▶ **What the task asks**: Arrange these lines as a numbered list, omitting any blank lines.

--- START Dataset content ---

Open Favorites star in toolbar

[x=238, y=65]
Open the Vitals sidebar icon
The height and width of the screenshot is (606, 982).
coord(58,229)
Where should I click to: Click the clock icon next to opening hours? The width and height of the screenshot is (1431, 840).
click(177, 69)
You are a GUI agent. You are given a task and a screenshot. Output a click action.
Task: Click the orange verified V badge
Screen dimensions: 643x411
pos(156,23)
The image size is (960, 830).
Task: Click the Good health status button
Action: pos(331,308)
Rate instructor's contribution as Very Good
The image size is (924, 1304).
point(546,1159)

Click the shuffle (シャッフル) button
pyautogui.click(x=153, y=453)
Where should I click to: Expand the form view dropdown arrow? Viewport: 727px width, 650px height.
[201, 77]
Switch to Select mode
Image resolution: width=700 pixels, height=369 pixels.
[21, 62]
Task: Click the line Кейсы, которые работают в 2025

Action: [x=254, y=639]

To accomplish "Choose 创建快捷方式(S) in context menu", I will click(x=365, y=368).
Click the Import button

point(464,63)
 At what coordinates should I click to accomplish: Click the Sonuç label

--- END Dataset content ---

▶ **Reply to the task**:
1. Open Favorites star in toolbar
2. [x=238, y=65]
3. Open the Vitals sidebar icon
4. The height and width of the screenshot is (606, 982).
5. coord(58,229)
6. Where should I click to: Click the clock icon next to opening hours? The width and height of the screenshot is (1431, 840).
7. click(177, 69)
8. You are a GUI agent. You are given a task and a screenshot. Output a click action.
9. Task: Click the orange verified V badge
10. Screen dimensions: 643x411
11. pos(156,23)
12. The image size is (960, 830).
13. Task: Click the Good health status button
14. Action: pos(331,308)
15. Rate instructor's contribution as Very Good
16. The image size is (924, 1304).
17. point(546,1159)
18. Click the shuffle (シャッフル) button
19. pyautogui.click(x=153, y=453)
20. Where should I click to: Expand the form view dropdown arrow? Viewport: 727px width, 650px height.
21. [201, 77]
22. Switch to Select mode
23. Image resolution: width=700 pixels, height=369 pixels.
24. [21, 62]
25. Task: Click the line Кейсы, которые работают в 2025
26. Action: [x=254, y=639]
27. To accomplish "Choose 创建快捷方式(S) in context menu", I will click(x=365, y=368).
28. Click the Import button
29. point(464,63)
30.  At what coordinates should I click to accomplish: Click the Sonuç label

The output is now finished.